## Extracted text:
========================================
Commercial operations
- Built by: Pacific Electric Railway
- Original gauge: 4 ft 8+1⁄2 in (1,435 mm) standard gauge
- Original electrification: 600 V DC overhead line

Preserved operations
- Owned by: Port of Los Angeles
- Operated by: Port of Los Angeles
- Stations: 4
- Length: 1.5 mi (2.4 km)
- Preserved gauge: 4 ft 8+1⁄2 in (1,435 mm) standard gauge
- Preserved electrification: 600 V DC overhead line

Preservation history
- July 19, 2003: Opened
- September 27, 2015: Closed

= Waterfront Red Car =

California heritage railway (2003–2015)

The Port of Los Angeles Waterfront Red Car Line was a 1.5 mi heritage streetcar line for public transit along the waterfront in San Pedro, at the Port of Los Angeles in Los Angeles, California. The line operated between July 2003 and September 2015, when service was discontinued due to major construction projects that resulted in the demolition of a portion of the route.
========================================
## Provided material:
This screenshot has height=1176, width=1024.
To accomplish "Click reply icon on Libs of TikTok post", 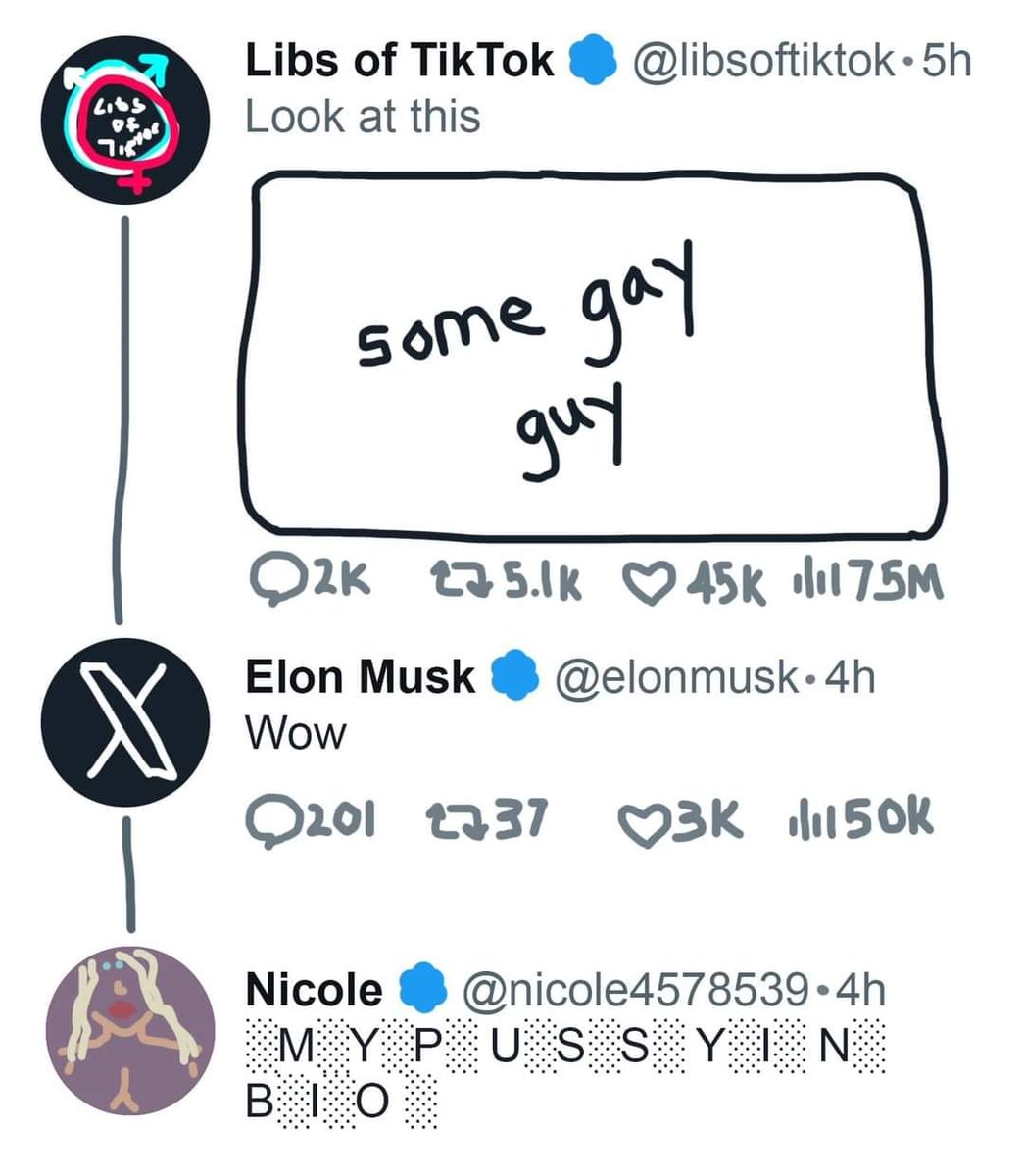I will click(268, 585).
========================================
## Try it:
Write the next part of the text on the Waterfront Red Car, continuing after its last sentence. The data shown here were drawn from a different source than the text on the Waterfront Red Car.

## Answer section:
==Route==
The route ran south over a former Pacific Electric Railway right-of-way from the World Cruise Centre cruise ship terminal under the Vincent Thomas Bridge to the intersection of 22nd Street and Miner Street, with intermediate stops at Downtown San Pedro, the Maritime Museum, and the Ports O' Call Village. The service operated three days a week (Friday to Sunday) with occasional service on other weekdays depending on passenger ship landings.

==History==
The Pacific Electric Railway Red Car system operated for over 60 years (the final line closed in 1961), with more than 1,600 km of tramway routes throughout Greater Los Angeles and the surrounding cities and counties.

The heritage streetcar line opened for service on July 19, 2003, with a construction cost of $10 million ($ in adjusted for inflation).

The Waterfront Red Cars were supplemented by two shuttle bus lines. The Blue line serves downtown San Pedro and Ports O' Call village, whereas the Green line serves the harbor and marina.

===Shutdown===
Future extensions to Cabrillo Beach, Harbour Park, the new cruise ship terminal at Berth 46, Pacific Avenue, and Warehouse 1 were initially under consideration. In April 2010, a new feasibility report was released, with the first priority to switch much of the existing line to street-running tramway track on Sampson Way.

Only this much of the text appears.